START DOCUMENT EXTRACT

PMI’s market share grew in 2012 by 1.2 points to 73.5%, led by Marlboro, up by
1.3 share points to a record 53.6%. Market share of premium Benson & Hedges,
the second-largest brand in the premium segment, was up by 0.1 point at 6.2%
while share of low-price Delicados decreased by 0.5 points to 10.4%. PMI’s
2012 fourth quarter market share was essentially flat at 73.0%.
Philip Morris International Inc. Profile
Philip Morris International Inc. (PMI) is the leading international tobacco
company, with seven of the world’s top 15 international brands, including
Marlboro, the number one cigarette brand worldwide. PMI’s products are sold in
more than 180 countries. In 2012, the company held an estimated 16.3% share of
the total international cigarette market outside of the U.S., or 28.8%
excluding the People’s Republic of China and the U.S. For more information,
see www.pmi.com.
Forward-Looking and Cautionary Statements
This press release contains projections of future results and other
forward-looking statements. Achievement of projected results is subject to
risks, uncertainties and inaccurate assumptions. In the event that risks or
uncertainties materialize, or underlying assumptions prove inaccurate, actual
results could vary materially from those contained in such forward-looking
statements. Pursuant to the “safe harbor” provisions of the Private Securities
Litigation Reform Act of 1995, PMI is identifying important factors that,
individually or in the aggregate, could cause actual results and outcomes to
differ materially from those contained in any forward-looking statements made
by PMI.

END DOCUMENT EXTRACT

### [GIVEN TASK 1]
Please reproduce the records word for word, beginning at their first line and stopping after the line that contains "(x=104, y=258)".
The press release and the records are unrelated to each other.

START EXERCISE DATA

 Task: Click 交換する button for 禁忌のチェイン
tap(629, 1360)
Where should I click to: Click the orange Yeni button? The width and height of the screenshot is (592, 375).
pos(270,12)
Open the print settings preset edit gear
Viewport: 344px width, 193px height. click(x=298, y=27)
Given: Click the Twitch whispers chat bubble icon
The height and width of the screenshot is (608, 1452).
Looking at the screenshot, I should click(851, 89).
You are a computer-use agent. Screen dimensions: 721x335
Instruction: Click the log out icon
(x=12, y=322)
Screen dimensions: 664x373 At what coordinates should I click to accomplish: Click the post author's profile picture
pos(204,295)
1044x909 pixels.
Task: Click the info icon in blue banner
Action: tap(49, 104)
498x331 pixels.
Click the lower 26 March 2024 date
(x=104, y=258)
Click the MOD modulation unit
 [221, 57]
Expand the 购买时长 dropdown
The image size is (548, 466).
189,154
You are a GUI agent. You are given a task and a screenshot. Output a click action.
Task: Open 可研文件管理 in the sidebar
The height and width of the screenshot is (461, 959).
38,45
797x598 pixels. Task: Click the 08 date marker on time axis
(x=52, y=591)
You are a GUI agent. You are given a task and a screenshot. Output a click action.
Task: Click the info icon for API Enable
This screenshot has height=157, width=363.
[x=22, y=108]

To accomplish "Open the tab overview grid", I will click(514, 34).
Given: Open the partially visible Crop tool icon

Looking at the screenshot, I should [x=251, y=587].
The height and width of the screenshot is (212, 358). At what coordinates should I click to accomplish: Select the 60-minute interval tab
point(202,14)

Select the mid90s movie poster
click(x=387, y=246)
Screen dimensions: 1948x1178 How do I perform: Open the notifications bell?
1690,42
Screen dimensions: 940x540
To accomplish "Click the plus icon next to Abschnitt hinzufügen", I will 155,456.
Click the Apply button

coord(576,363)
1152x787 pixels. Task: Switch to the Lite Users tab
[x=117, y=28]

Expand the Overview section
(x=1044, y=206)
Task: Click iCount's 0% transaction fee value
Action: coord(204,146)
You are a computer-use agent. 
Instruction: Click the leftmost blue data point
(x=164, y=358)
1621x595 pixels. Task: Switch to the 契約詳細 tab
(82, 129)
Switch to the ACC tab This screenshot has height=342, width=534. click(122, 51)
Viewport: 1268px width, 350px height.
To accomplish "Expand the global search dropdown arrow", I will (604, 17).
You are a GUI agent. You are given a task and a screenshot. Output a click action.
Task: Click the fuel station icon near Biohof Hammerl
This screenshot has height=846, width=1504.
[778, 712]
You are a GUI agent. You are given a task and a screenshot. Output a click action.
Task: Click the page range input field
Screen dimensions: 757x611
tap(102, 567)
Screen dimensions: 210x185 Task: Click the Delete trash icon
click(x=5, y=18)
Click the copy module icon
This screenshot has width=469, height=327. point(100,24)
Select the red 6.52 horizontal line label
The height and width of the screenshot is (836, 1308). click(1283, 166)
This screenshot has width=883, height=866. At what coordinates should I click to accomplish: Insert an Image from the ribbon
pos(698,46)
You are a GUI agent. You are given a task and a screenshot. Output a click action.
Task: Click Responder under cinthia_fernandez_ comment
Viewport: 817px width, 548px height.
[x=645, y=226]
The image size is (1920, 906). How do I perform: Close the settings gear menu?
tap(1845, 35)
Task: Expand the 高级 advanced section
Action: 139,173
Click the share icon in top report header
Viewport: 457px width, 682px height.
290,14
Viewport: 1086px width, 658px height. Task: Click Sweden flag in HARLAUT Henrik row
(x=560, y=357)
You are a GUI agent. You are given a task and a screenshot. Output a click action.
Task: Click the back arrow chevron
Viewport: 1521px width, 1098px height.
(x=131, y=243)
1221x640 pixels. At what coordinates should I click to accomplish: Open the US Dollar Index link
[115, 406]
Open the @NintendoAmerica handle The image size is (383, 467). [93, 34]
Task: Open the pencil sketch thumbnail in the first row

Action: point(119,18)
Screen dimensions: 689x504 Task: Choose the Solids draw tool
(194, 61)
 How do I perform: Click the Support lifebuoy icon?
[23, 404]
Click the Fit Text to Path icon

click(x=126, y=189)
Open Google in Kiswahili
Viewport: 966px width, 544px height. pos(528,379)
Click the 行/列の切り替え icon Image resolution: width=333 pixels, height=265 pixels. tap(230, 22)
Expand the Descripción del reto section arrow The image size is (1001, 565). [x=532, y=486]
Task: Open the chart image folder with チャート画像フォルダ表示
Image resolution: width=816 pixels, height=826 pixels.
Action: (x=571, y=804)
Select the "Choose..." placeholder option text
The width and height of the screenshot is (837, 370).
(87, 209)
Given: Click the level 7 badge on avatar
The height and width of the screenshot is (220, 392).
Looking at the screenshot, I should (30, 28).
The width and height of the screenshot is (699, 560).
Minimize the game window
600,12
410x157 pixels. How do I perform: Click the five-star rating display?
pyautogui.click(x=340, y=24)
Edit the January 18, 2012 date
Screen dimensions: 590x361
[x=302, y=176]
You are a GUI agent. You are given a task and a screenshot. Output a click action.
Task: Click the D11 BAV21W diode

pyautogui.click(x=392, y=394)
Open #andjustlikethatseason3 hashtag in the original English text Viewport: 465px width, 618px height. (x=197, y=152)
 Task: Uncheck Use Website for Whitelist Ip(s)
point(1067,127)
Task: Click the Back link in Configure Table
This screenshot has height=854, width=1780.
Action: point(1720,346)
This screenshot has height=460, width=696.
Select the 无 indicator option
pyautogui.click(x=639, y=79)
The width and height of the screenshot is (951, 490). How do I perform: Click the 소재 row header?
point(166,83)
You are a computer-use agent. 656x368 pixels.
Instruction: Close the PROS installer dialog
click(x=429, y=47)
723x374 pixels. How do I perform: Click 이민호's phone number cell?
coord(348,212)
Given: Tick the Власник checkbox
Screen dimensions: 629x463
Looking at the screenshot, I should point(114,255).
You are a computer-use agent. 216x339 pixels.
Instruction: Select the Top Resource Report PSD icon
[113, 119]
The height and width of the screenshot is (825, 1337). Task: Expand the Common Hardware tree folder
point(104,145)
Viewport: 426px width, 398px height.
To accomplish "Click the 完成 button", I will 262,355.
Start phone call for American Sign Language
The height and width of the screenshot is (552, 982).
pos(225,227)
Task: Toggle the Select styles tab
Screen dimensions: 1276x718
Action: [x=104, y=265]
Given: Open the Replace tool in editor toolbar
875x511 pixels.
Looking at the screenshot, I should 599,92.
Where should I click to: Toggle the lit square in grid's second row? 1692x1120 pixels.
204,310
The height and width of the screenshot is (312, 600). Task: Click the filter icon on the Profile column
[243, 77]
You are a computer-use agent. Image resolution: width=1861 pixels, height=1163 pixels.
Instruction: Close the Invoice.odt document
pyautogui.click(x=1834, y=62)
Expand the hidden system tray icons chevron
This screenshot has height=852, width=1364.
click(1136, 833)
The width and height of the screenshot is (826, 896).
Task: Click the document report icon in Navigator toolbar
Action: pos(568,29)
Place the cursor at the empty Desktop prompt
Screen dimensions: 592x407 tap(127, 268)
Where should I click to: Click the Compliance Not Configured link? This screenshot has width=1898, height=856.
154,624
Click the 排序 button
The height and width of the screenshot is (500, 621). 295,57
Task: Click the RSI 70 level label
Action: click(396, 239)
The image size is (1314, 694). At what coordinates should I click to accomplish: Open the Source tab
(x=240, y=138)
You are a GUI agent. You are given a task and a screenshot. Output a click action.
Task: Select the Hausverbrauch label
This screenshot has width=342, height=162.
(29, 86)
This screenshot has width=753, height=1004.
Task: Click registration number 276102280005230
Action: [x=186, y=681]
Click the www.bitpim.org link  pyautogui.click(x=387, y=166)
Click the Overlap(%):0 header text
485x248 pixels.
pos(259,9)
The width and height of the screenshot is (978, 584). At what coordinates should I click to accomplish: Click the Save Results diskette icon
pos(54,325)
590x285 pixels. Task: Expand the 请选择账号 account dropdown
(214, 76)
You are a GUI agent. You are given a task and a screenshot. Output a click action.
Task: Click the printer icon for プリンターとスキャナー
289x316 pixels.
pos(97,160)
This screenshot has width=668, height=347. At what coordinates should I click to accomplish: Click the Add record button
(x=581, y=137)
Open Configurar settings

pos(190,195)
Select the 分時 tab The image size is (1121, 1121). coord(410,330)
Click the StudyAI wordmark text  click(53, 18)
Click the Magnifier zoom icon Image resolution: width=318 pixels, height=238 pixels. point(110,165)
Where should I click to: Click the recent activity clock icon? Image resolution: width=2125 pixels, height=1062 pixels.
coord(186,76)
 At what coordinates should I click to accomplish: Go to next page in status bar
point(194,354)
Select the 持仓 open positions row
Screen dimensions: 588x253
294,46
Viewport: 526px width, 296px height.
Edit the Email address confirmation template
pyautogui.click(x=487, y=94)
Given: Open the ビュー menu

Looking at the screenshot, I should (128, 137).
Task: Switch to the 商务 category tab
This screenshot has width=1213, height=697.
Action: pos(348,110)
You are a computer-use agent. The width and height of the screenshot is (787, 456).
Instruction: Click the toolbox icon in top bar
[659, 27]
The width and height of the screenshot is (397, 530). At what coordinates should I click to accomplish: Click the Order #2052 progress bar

END EXERCISE DATA

### [GIVEN TASK 2]
Name every cigarette brand mentioned in the press release.

### [EXPECTED OUTPUT 1]
 Task: Click 交換する button for 禁忌のチェイン
tap(629, 1360)
Where should I click to: Click the orange Yeni button? The width and height of the screenshot is (592, 375).
pos(270,12)
Open the print settings preset edit gear
Viewport: 344px width, 193px height. click(x=298, y=27)
Given: Click the Twitch whispers chat bubble icon
The height and width of the screenshot is (608, 1452).
Looking at the screenshot, I should click(851, 89).
You are a computer-use agent. Screen dimensions: 721x335
Instruction: Click the log out icon
(x=12, y=322)
Screen dimensions: 664x373 At what coordinates should I click to accomplish: Click the post author's profile picture
pos(204,295)
1044x909 pixels.
Task: Click the info icon in blue banner
Action: tap(49, 104)
498x331 pixels.
Click the lower 26 March 2024 date
(x=104, y=258)

### [EXPECTED OUTPUT 2]
Marlboro, Benson & Hedges, Delicados